Ich bin ein schwuler Mann, der auch Drag macht, aber in seiner Genderperformance non-binär (nicht eindeutig als männlich oder weiblich zuzuordnen, die Red.) ist und das auch sehr schätzt. Ich bin eine sehr laute und selbstbewusste Persönlichkeit, aber versuche immer, diese männlichen Impulse der Übergriffigkeit und Platznahme rauszunehmen. Durchs Lautsein kann ich ja auch Platz machen für andere Menschen, Themen: Sichtbarkeit und Support.
Du moderierst die Jubiläumsgala für Hinz&Kunzt. Wo begegnen dir in deinem Alltag obdachlose Menschen?
Wer auf St. Pauli wohnt, begegnet täglich obdachlosen Menschen, gerade vorhin kam jemand am Café, in dem wir jetzt sitzen, vorbei. Ich kenne ihn gut, er ist öfter in der Nachbarschaft. Für mich ist klar, dass ich Menschen Aufmerksamkeit gebe, die auf der Straße sind. Ich merke auch, dass etwas mit den Leuten passiert, wenn sie gesehen werden. Wenn ich einfach mal frage: „Wie geht es dir heute? Brauchst du was?“ Ich kriege da sofort etwas zurück, so eine Sweetness. Ich finde auch, dass Hinz&Kunzt eine sehr clevere Art hat, mit diesen Menschen etwas zu bewegen. Ich war also bei der Gala sofort dabei, zumal auch noch die Band Schrottgrenze mitmacht (siehe Seite 50), die ich fürchterlich gern habe.
Didine wirkt irre lebenslustig!
Ich liebe Menschen ganz doll! Vor meinem geistigen Auge hoppeln lauter kleine Häschen um mich herum, die ich alle knutschen könnte.
Warst du schon immer so?
Ich war ein unglaublich unsicheres Kind, habe viel überspielt, dabei wusste ich schon mit fünf Jahren, dass ich schwul bin. Meine Seele hat sich über Jahre verbogen und verdreht, um irgendwie in diese Welt reinzupassen. Du musst dein Queersein tagtäglich neu aufbauen. Das ist ein Kraftakt.
Fühlst du dich heute sicher auf der Straße?
Ja, ich bin ja auch eine Erscheinung, eine ältere Dame von 54. In dieser Bubble auf St. Pauli würden mich meine Nachbarn aber zur Not auch mit Baseballschlägern verteidigen. Das ist einer der schönsten Orte in Deutschland, um queer zu sein. Wenn ich abends vom Auftritt nach Hause komme, rufen die Barkeeper mir zu: „Willst du noch einen Sekt trinken?“ Früher gab es viel mehr Mikroaggressionen.

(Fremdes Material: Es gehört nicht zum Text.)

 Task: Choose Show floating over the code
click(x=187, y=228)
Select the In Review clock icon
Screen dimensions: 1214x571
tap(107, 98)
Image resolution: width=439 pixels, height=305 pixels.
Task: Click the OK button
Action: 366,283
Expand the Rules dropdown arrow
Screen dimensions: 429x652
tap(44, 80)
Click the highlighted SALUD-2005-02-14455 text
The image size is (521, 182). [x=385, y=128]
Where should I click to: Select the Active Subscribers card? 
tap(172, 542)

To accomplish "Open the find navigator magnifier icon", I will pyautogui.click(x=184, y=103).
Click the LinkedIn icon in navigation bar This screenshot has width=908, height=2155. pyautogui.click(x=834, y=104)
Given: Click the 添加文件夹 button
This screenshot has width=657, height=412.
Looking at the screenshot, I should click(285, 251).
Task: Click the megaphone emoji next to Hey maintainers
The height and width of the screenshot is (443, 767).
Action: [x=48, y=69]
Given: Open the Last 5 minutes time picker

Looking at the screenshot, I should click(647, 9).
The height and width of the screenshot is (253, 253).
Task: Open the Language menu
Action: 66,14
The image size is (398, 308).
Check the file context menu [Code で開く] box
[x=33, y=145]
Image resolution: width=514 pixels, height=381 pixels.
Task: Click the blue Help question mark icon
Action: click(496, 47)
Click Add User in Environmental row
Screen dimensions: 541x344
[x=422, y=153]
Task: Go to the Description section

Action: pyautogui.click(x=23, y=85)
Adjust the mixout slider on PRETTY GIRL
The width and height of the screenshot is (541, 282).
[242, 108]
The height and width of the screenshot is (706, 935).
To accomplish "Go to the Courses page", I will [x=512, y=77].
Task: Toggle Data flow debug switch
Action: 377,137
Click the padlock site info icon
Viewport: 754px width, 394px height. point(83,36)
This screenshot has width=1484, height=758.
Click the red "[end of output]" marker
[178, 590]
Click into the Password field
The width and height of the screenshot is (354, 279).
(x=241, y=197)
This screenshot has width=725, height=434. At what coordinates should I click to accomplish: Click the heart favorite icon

Das ältere Ehepaar, das mir wegen meines bunten, großen Schals zuraunte: „So was wie dich hätten sie früher vergast!“ Oder Menschen, die ihren Sozialdruck an vermeintlich Schwächere weitergeben. Wenn ich heute im Fummel zum türkischen Imbiss um die Ecke gehe, heißt es: „Schön, dass du da bist!“
Aber es gibt auch immer mehr Hasskriminalität gegen Menschen, die nicht hetero sind. Rechte stürmen Drag-Queen-Lesungen für Kinder.
Das Thema Trans ist zum Kulturkampfplatz der Rechten geworden, insofern ist Solidarität so wichtig! Wir springen halt gerade alle so wunderbar über das Stöckchen, das uns AfD und rechte Deppen hinhalten. Aber: 20 Prozent AfD-Sympathisanten bedeuten halt auch 80 Prozent Demokraten. Der Großteil der Gesellschaft ist tolerant, das vergessen wir immer.